9.3 Future perspectives: Societal and policy-implications In this dissertation I have attempted to generate insight into the complex interface between worldviews and goals and issues of sustainable development, thereby focusing on how to define, operationalize, and empirically research worldviews (particularly in chapter two, three, and four). In addition, I explore the larger landscape of different worldviews in the contemporary West and their relevance for environmental policy-making (particularly in chapters four and eight), and zoom in on newly emerging worldviews such as the integrative worldview (particularly in chapter seven), and associated phenomena such as the culture of contemporary spirituality and nature spirituality (particularly in chapters five and six). What then, are the larger societal and policy-implications of this extensive study?
In the first place, empirical research into values, beliefs, and attitudes could benefit from the kind of overarching, heuristic that the IWF aspires to be.

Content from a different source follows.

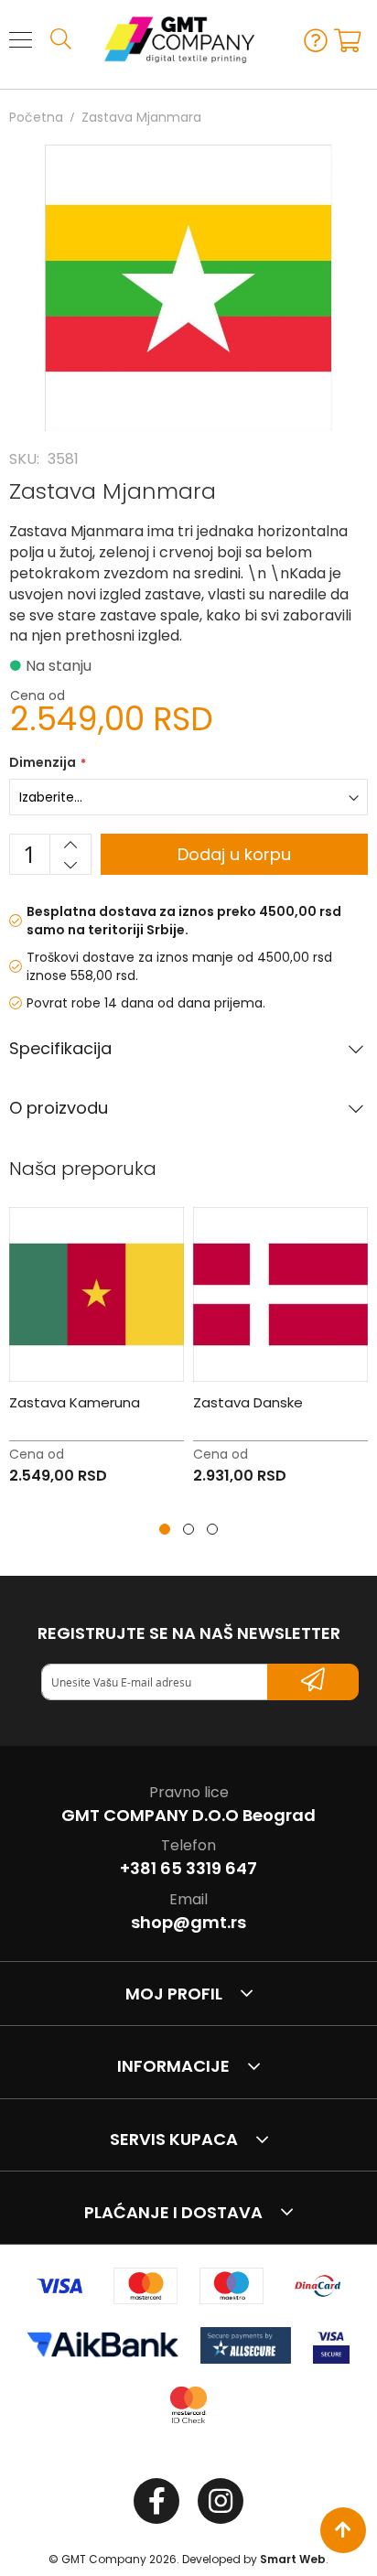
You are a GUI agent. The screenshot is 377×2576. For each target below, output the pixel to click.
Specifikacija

The IWF, with its differentiation of at least five different aspects, and at least four different major ideal-typical worldviews, deserves further empirical scrutiny and research. When used as a heuristic, it can both generate more case-specific insights into worldviews and worldview-dynamics in society, as well as further the process of laying the foundation for a new worldview-theory. For example, in a new research project at the University of Technology in Delft, I am using the IWF as analytical tool for understanding the complex—high potential, high uncertainty, and high-stakes—societal debate around the controversial policy concept of the ‘bio-based economy’ or ‘bio-economy’ (see e.g. Birch, Levidow, & Papaioannou, 2010; Koppejan & Asveld, 2011; Schmid, Padel, & Levidow, 2012). In this project I am not only using the IWF for analyzing and structuring the societal debate, but also as a support and blueprint for developing a largescale, representative survey that will be conducted in four different countries on four continents (that is, the Netherlands, Brazil, USA, and Malaysia). In this way, the IWF in its expanded articulation and understanding will be empirically tested and refined, used in a wider range of cultural contexts, and explored in terms of its potential for policy-application and communication.
Secondly, worldviews and their powerful effect on and interface with goals and issues of sustainable development need to be explicitly and systematically included in sustainability policies, practices, and initiatives.